I thought I might write this because I've noticed that Christianity has started to become popular with people I can't stand. Who I consider, frankly, to be serpents whose company will throw my body into hell.
Frankly, I think that if a person does not become a Christian either through having experienced terrible things in their life or through having committed sins that they regret so much that the regret eat them up inside, then the person will never be a true Christian no matter how much they follow any commandments.
If a person does not become a Christian through these two routes, I think that the person is more likely to use God as some kind of extension of their own ego (and dick) and Christianity as their own project focused on cultivating their own covert narcissism.
These people do not convert to Christianity because they want to become better people and would like something from God that brings a natural connection to faith in God and thus to an orthodox Christian lifestyle and mentality. These people are completely beyond salvation. They are "Christians" because they are people who live unchristian lives, wonder why they are lonely in their lives and then they use God as their ego-boost to be even one "friend" who "cares" about them no matter what and they don't think that they must change their lifestyle and mentality. The irony is that God will never be their friend as long as they do not stop their sinful lifestyle and what's even funnier? They accuse those who criticize them of being unchristian, even though the Bible and the church fathers throughout history talk about how exactly they will end up in hell. Okay, then throw your bodies into hell. Then you should not wonder why no Christian likes you, you are not advancing in your theological career or why you can't even get into a monastery.

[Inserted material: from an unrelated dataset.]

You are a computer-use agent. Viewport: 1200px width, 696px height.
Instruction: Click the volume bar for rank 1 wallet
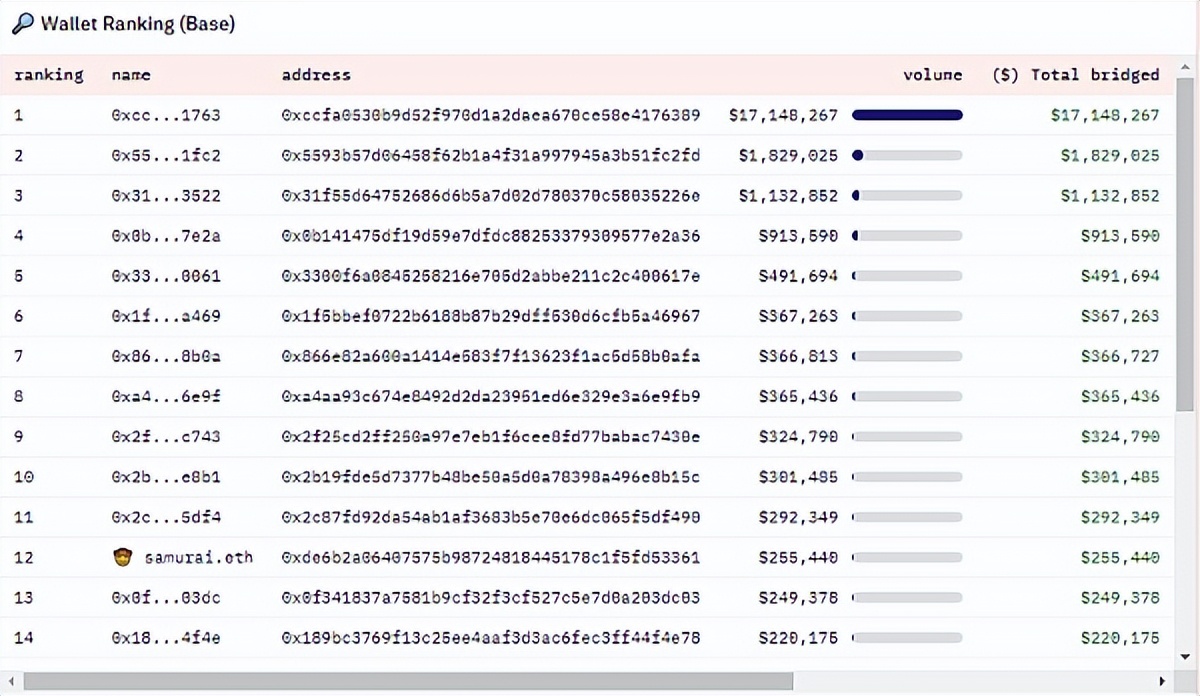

so okay, what kind of Orthodox Christians am I talking about? I've seen quite a few, for example, Christofascists who think the Holocaust was a nice thing. As if Orthodox Christians weren't also killed in the Holocaust, and do they even know the fuck about the Croatian Ustashe who killed Serbs for their faith if they refused to convert to Catholicism? How does it feel to pay church tax to a church that honors Saint Mary of Paris? a Russian nun who died in concentration camps when she helped Jews out of Nazi-occupied France and offered them baguette bread to eat? That's why she's holding a baguette in her hand in some icons. then what the fuck are all these Greek Christofascists, Mussolini and especially Hitler starved your people.
It's complex describe my relationship with Orthodoxy. I am cultural Orthodox in the sense that I think that it's part of being a Karelian in the same way that's integrated with being russian or greek.
Even though I have deep connection with orthodoxy due my family background, I feel that I am not "real orthodox" in the sense of my lifestyle, views and my beliefs (i am too liberal).
I pray, read the Bible, read religious texts, fast, go to church. In the sense I am more religious than the average person.
I feel that Orthodoxy to me is pretty much a way of dealing all hardships I've experienced in my life, but especially, I feel that Orthodoxy is a strength because I feel enormous guilt for the terrible crimes I have committed. I cannot live with myself. That is why the Jesus Prayer is a very important prayer for my spiritual life.
Direct translations from the Finnish 1992 Church Bible, no English translations capture these verses well:
Galatians 5:24: "Those who belong to Christ Jesus have crucified their old nature with its passions and desires."
Excerpt from Psalms 34:19: "...he saves those who are with a wounded mind."
It is usually said that a person becomes religious when they experience terrible things in life, or they themselves do terrible things. I am both.